Enfrentamento a Cultura da Morte

    O nosso Plano de Pastoral de Conjunto afirma o seguinte: “O serviço testemunhal à vida, de modo especial à vida fragilizada e ameaçada, é a mais forte atitude de diálogo que o discípulo missionário pode e deve estabelecer com uma realidade que sente o peso da cultura da morte. Na solidariedade de uma igreja samaritana, o discípulo missionário vive o anúncio de um mundo diferente que, acima de tudo, por amar a vida, convoca à comunhão efetiva entre todos os seres vivos”.

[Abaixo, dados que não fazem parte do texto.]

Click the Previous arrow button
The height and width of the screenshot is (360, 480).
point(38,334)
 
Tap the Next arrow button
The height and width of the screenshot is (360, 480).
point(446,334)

    Durante a Quaresma, a Campanha da Fraternidade sempre nos coloca diante da realidade de forma profética, para que os nossos olhos se abram e possamos perceber os tentáculos da cultura da morte que pesam sobre a nossa realidade. Neste ano, o assunto é o tráfico de pessoas.  Precisamos ter clareza sobre este problema, seu alcance e seus efeitos para que, como igreja samaritana, possamos fazer com que o Evangelho se torne concreto nos nossos relacionamentos, e a obra evangelizadora e pastoral da Igreja e as nossas obras mostrem a Igreja como Sacramento de Salvação e caminho para o Reino definitivo.
    O tráfico de pessoas acontece de muitas formas e diferentes tipos de pessoas são explorados. Existe o tráfico para a exploração sexual, o trabalho escravo, a adoção ilegal e outros. Não existe uma categoria ou um grupo de pessoas que não seja, de alguma forma, ameaçado por ele.
    A grande causa do tráfico humano encontra-se na ganância, tão condenada por Jesus, principalmente por que coloca o econômico-financeiro acima do humano e explora o humano a partir das suas carências. Deste modo, à ganância se somam as diferentes formas de carência ou de sonhos pessoais que geram a necessidade de crescimento econômico. Carências como desemprego, subemprego, fome, saúde, educação, lazer etc., e sonhos acalentados, como ser modelo, artista ou jogador de futebol, muito sugestionados pela mídia. Assim, encontramos as principais causas do tráfico humano que precisam ser enfrentadas para que o tráfico de pessoas seja estancado nas suas raízes.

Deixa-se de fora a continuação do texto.